Interviews with patients in clinical trials:

The epitome of patient centricity

18 April 2024

Interviewing patients in clinical trials is an opportunity to let the patient voice be heard.

Qualitative research is important in clinical development; this is true for two reasons. First, the life sciences industry is committed to taking a patient-centric view of clinical development. Indeed, regulatory bodies and health technology assessment (HTA) bodies encourage companies to understand what is important to patients in clinical studies and disease treatment. What better way to do this than via direct interaction with patients to elicit their thoughts and experiences? Second, qualitative research methodologies have matured. Interviewing patients in clinical trials is a valid approach to understanding the patient perspective of a disease or treatment, providing context for explaining and interpreting quantitative clinical data, and informing future outcome assessment strategies and trials.

Essential knowledge gained in patient interviews

Patient interviews can be used to further the goals of patient centricity on multiple levels. In the planning stages, they provide insight into the natural history of a disease, the burden of illness, and concepts of interest related to a condition – all of which inform the research strategy and ensure that it will serve patients' needs. Patient interviews also help in refining the conceptual model of the study and support the development of patient assessments that are appropriate and valid.

Patient interviews can further explain the evidence generated at a more operational level and shed light on the significance of specific quantitative outcomes – insights of interest to regulators, HTAs, and payers. After all, physiological measures and biomarkers don’t detect changes in patients' perceptions of their overall health, nor can they explain why treatment benefits are meaningful.

And finally, interviews with patients can enhance value communications with direct quotes, specific narratives, and a broad assessment of the trial experience. These may, for instance, speak to ways to improve patient engagement during future trials and the patient's propensity to continue treatment or recommend it to another patient. The trial participant is, of course, the only direct source of experience with the investigational product before approval.

Types of patient interviews

Interviews with patients in clinical trials are one-on-one, semi-structured interviews conducted with patients or caregivers to better understand, characterise, and document the impact of a disease, potential therapy, or a clinical program from a patient's perspective.^[1]

They can be conducted in person, by phone, via video conference, at the trial site, or in the patient's home. Patient interviews can be performed during the initial screening interview, be part of scheduled assessments during the trial, or conducted as exit interviews at the end of the trial.

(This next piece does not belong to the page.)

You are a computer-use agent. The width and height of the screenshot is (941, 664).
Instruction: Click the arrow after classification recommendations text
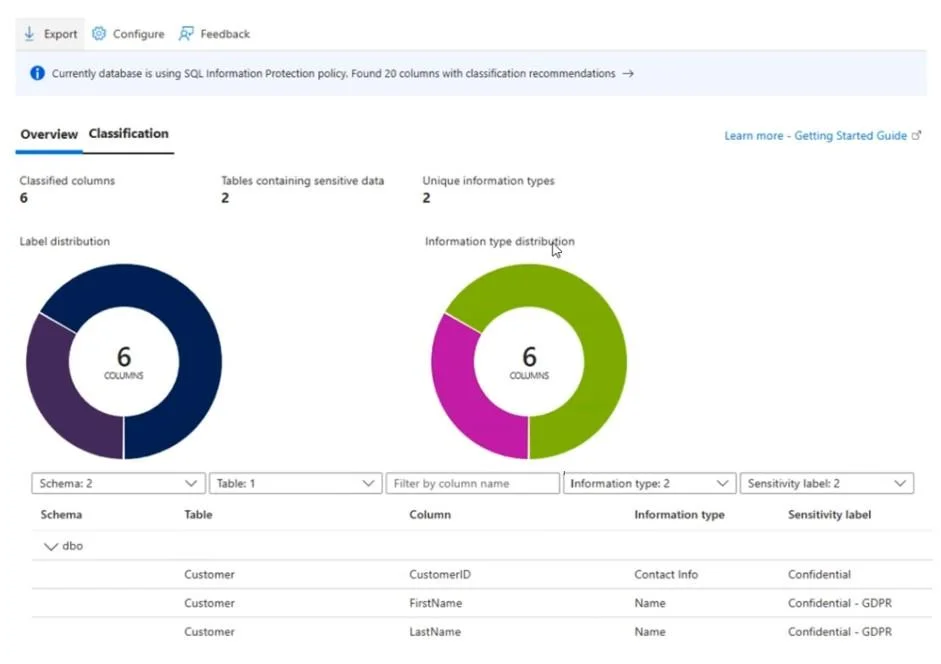coord(628,73)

When patient interviews are important to clinical trials

The qualitative data gathered via patient interviews can be valuable in any therapeutic area but are particularly useful in studies of rare diseases, chronic diseases, and surgical interventions. We recommend that they be used when:

The natural history of the disease is poorly known or not well-described in the literature
Insights will be sought on clinical parameters not measured in a trial (such as the onset of action or duration of therapy)
Regulatory submissions will require supporting evidence of content validity of primary or key secondary endpoints
A small patient sample and lack of valid, specific measures will limit benefit/risk assessment and value communication
Regulators are likely to challenge the clinical meaningfulness of the magnitude of change or difference
It will be important to develop strategies to promote adherence to the therapy

A final recommendation

Qualitative research in the form of patient interviews can enrich clinical trial planning, operations, and outcomes, but only if the interviews are carried out according to the highest research standards. The interviews should follow a carefully crafted discussion guide that allows for flexibility to explore new information or probe on points of interest, while honing in on the topics that need covering. And interviews must be conducted by an experienced interviewer who can remain neutral, has the skills needed to help patients articulate their views, and is familiar with the ethics of interviewing vulnerable populations. It is not a task to be delegated to healthcare providers, care providers, or study staff, but rather should only be trusted to seasoned interviewers familiar with study materials, focused on the goals of the research protocol, practiced in qualitative methods, and unrelated to a patient’s actual care or personal life, allowing for candid appraisals by the patient. It is the patient voice we need to hear.